# **From Survey Monkey Output**
## **Overview**
This project aims to manipulate data collected from a survey conducted using Survey Monkey,To make it more simple for further analysis. The dataset is stored in an Excel file named "Data - Survey Monkey Output Edited (1).xlsx".

## **Steps**

### Importing Necessary Libraries
In this step, we import the required libraries for our data analysis project. We use Pandas for data manipulation and the os module to interact with the operating system.


In [None]:
# Importing necessary libraries
import pandas as pd    # Importing pandas library for data manipulation
import os              # Importing os module for interacting with the operating system

In [None]:
# Getting the current working directory
pwd = os.getcwd()

### Reading Data
We read the survey data from an Excel file into a Pandas DataFrame. The Excel file contains multiple sheets, and we specifically read the "Edited_Data" sheet.

In [None]:
# Reading an Excel file into a pandas DataFrame
# and the sheet name within the file is "Edited_Data"
df1 = pd.read_excel(pwd + "//Data - Survey Monkey Output Edited (1).xlsx", sheet_name="Edited_Data")

In [None]:
# Creating a copy of DataFrame df1
dfcopy = df1.copy()

In [None]:
dfcopy.columns

Index(['Respondent ID', 'Start Date', 'End Date', 'Email Address',
       'First Name', 'Last Name', 'Custom Data 1',
       'Identify which division you work in. - Response',
       'Identify which division you work in. - Other (please specify)',
       'Which of the following best describes your position level? - Response',
       'Which generation are you apart of? - Response',
       'Please select the gender in which you identify. - Response',
       'Which duration range best aligns with your tenure at your company? - Response',
       'Which of the following best describes your employment type? - Response',
       'Question 1 - Response', 'Question 2 - Response',
       'Question 3 - Open-Ended Response', 'Question 4 - Response',
       'Question 4 - Other (please specify)', 'Question 5 - Response 1',
       'Question 5 - Response 2', 'Question 5 - Response 3',
       'Question 5 - Response 4', 'Question 5 - Response 5',
       'Question 5 - Response 6', 'Question 6 - Response 1

### Preprocessing
We preprocess the data to remove unnecessary columns that are not relevant for the manipulation process. These columns include metadata such as start date, end date, email address, first name, last name, and custom data.


In [None]:
# List of column names to drop from the DataFrame
cols_to_drop = ['Start Date', 'End Date', 'Email Address', 'First Name', 'Last Name', 'Custom Data 1']
# Displaying the list of columns to be dropped
cols_to_drop

['Start Date',
 'End Date',
 'Email Address',
 'First Name',
 'Last Name',
 'Custom Data 1']

In [None]:
# Dropping columns specified in cols_to_drop from the DataFrame copy
dfcopy = dfcopy.drop(columns=cols_to_drop)
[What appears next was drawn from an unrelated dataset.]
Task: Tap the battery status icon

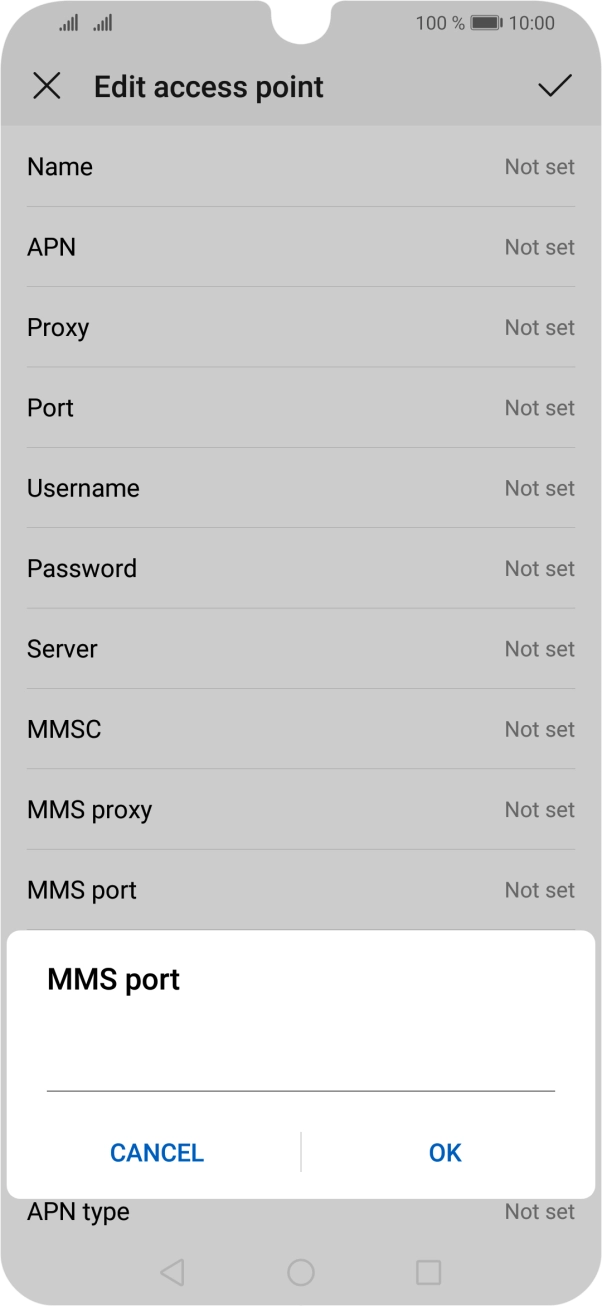Action: click(486, 22)
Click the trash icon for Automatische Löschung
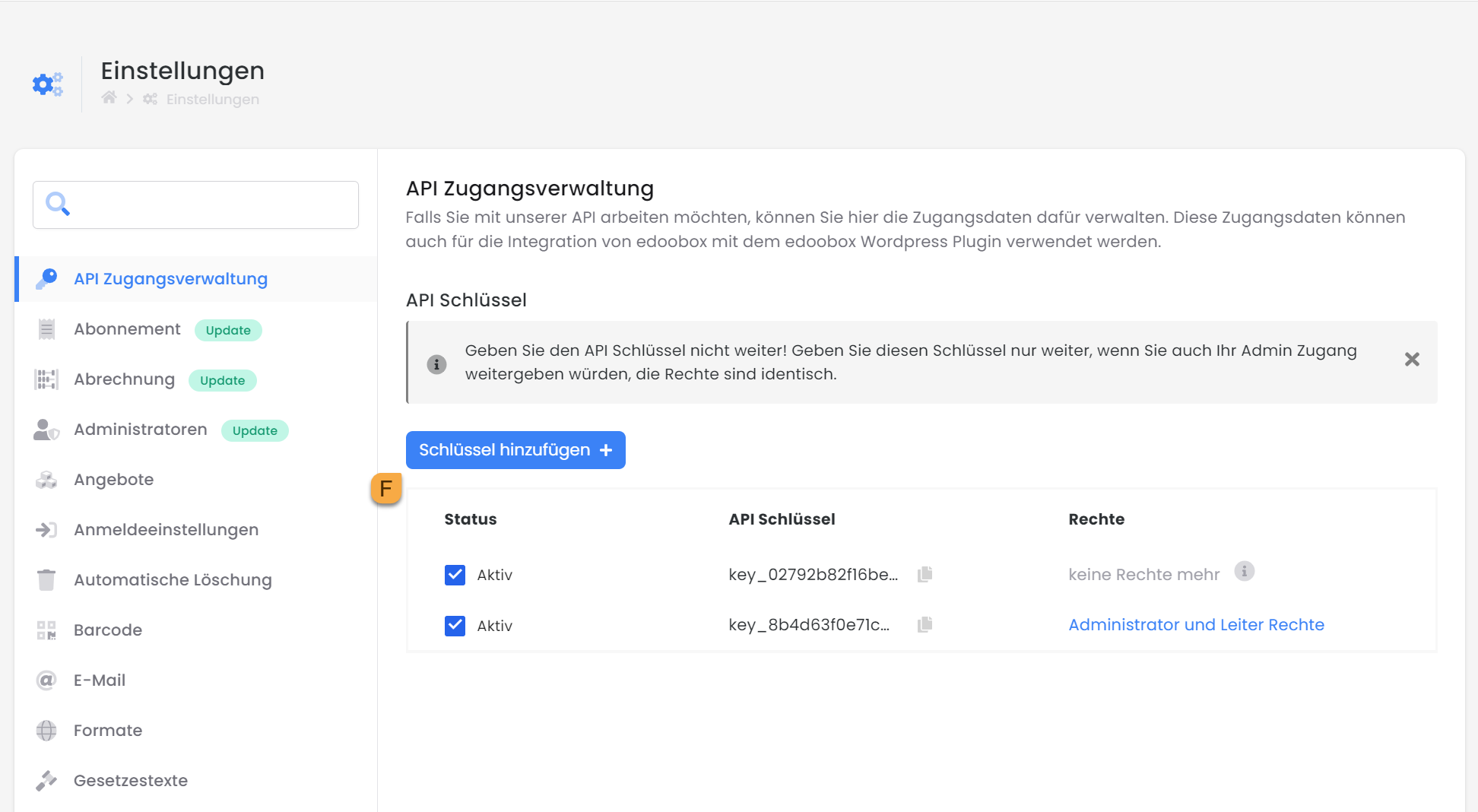This screenshot has width=1478, height=812. [46, 580]
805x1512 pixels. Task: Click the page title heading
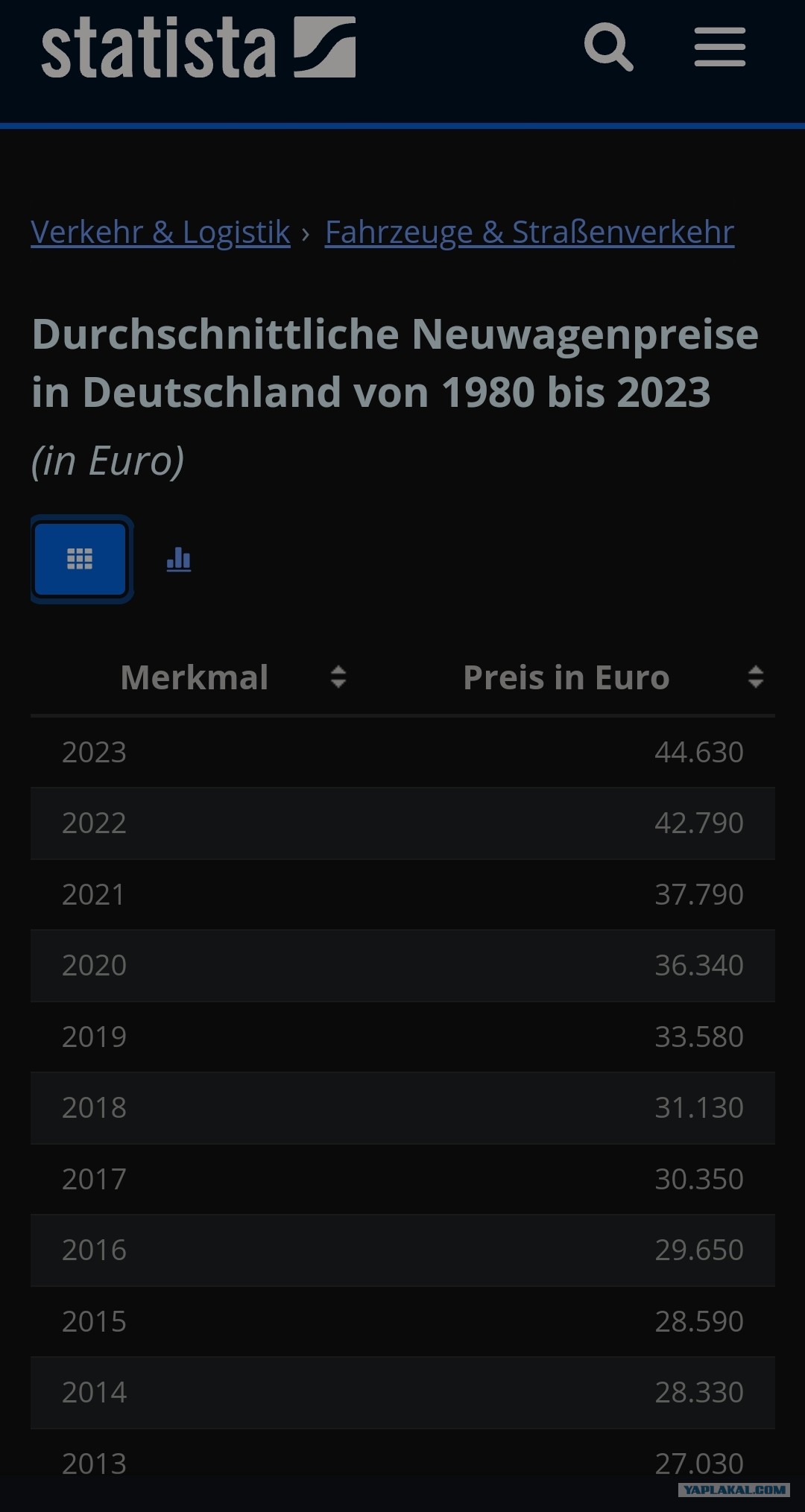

# Displaying the remaining columns after dropping
dfcopy.columns

Index(['Respondent ID', 'Identify which division you work in. - Response',
       'Identify which division you work in. - Other (please specify)',
       'Which of the following best describes your position level? - Response',
       'Which generation are you apart of? - Response',
       'Please select the gender in which you identify. - Response',
       'Which duration range best aligns with your tenure at your company? - Response',
       'Which of the following best describes your employment type? - Response',
       'Question 1 - Response', 'Question 2 - Response',
       'Question 3 - Open-Ended Response', 'Question 4 - Response',
       'Question 4 - Other (please specify)', 'Question 5 - Response 1',
       'Question 5 - Response 2', 'Question 5 - Response 3',
       'Question 5 - Response 4', 'Question 5 - Response 5',
       'Question 5 - Response 6', 'Question 6 - Response 1',
       'Question 6 - Response 2', 'Question 6 - Response 3',
       'Question 6 - Response 4', 'Qu

In [None]:
# Extracting the identifier variables (id_vars) from the DataFrame columns
# These are the first 8 columns in the DataFrame
id_vars = list(dfcopy.columns)[:8]

# Extracting the variable values (vars_values) from the DataFrame columns
# These are the columns after the first 8 columns in the DataFrame
vars_values = list(dfcopy.columns)[8:]

### Data Transformation
We transform the data from a wide format to a long format using a process called melting. This transformation helps us analyze the data more effectively by organizing it in a way that is easier to work with.

In [None]:
# Melting the DataFrame to transform it from wide to long format
# id_vars are the identifier variables, value_vars are the variable values
# var_name represents the column name for questions and subquestions
# value_name represents the column name for corresponding answers
dfmelted = dfcopy.melt(id_vars=id_vars, value_vars=vars_values, var_name="Question + Subquestion", value_name="Answer")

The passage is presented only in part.